* [Task brief]: Retype exactly the lines below, starting with the line that contains "Expand the Inv Status PENDING dropdown" and ending with the last line; leave out any pictures.

* [Data for analysis]:
┌────────
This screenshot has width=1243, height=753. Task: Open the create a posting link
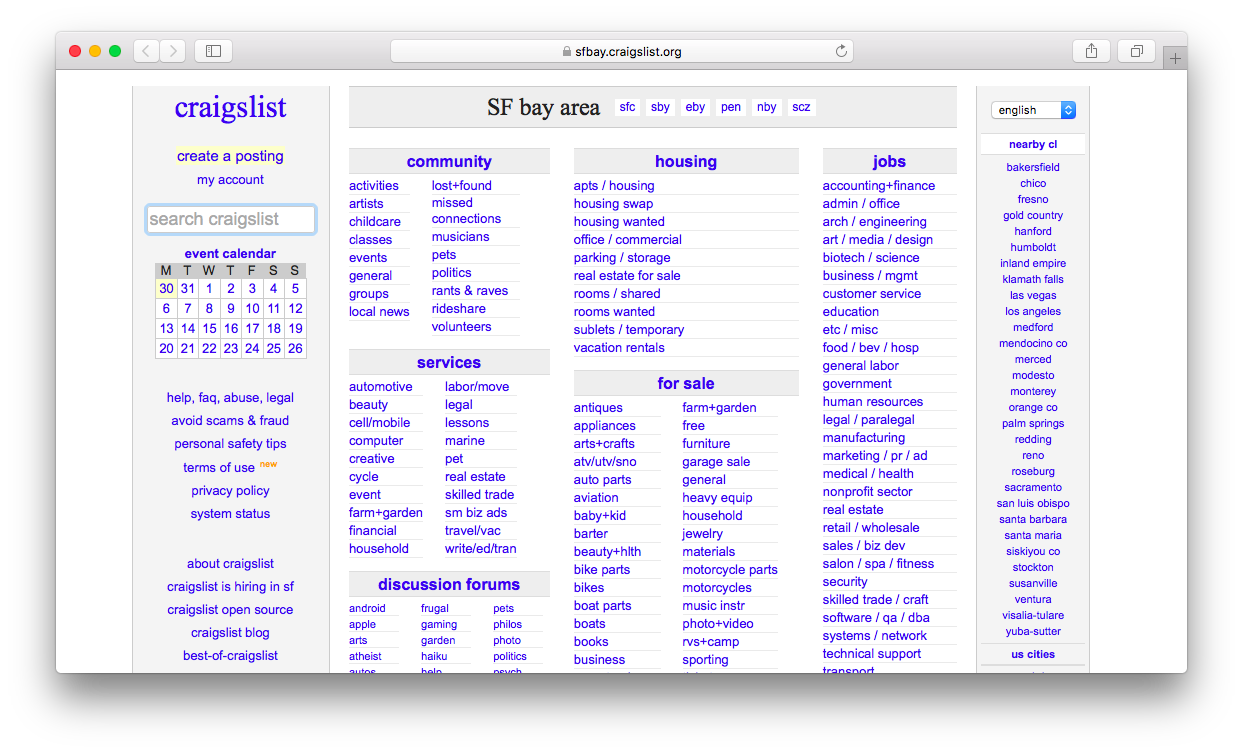(x=230, y=156)
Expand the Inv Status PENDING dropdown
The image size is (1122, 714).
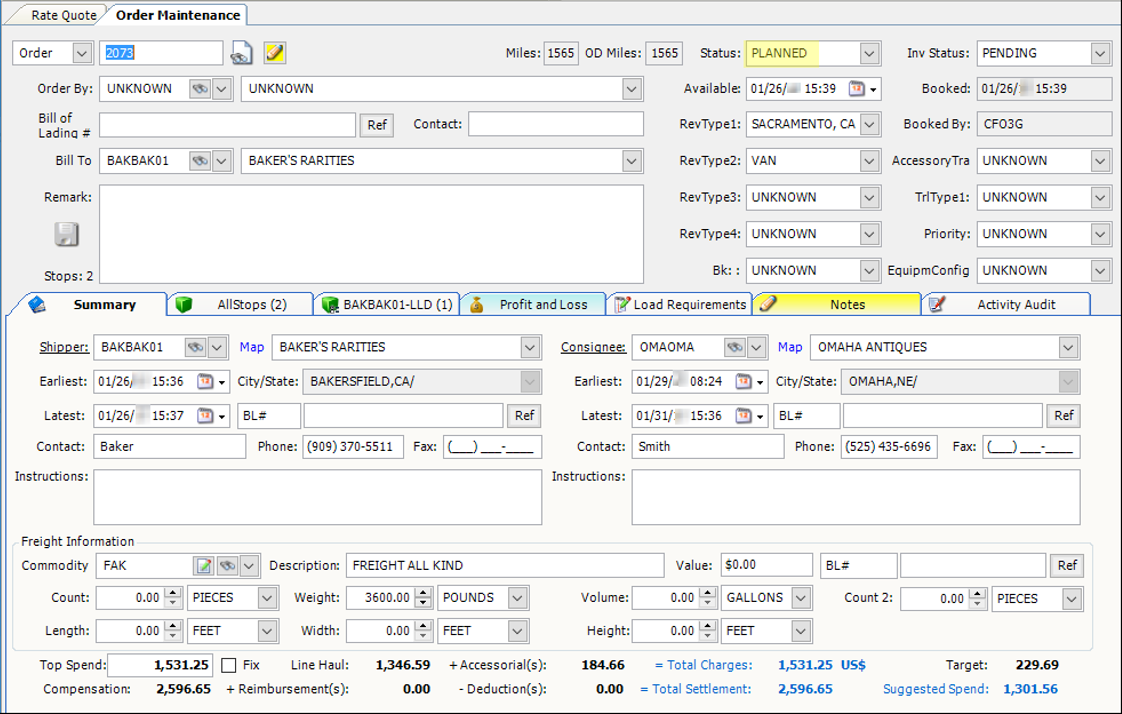coord(1100,53)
└────────
* [Answer section]:
Expand the Inv Status PENDING dropdown
The image size is (1122, 714).
coord(1100,53)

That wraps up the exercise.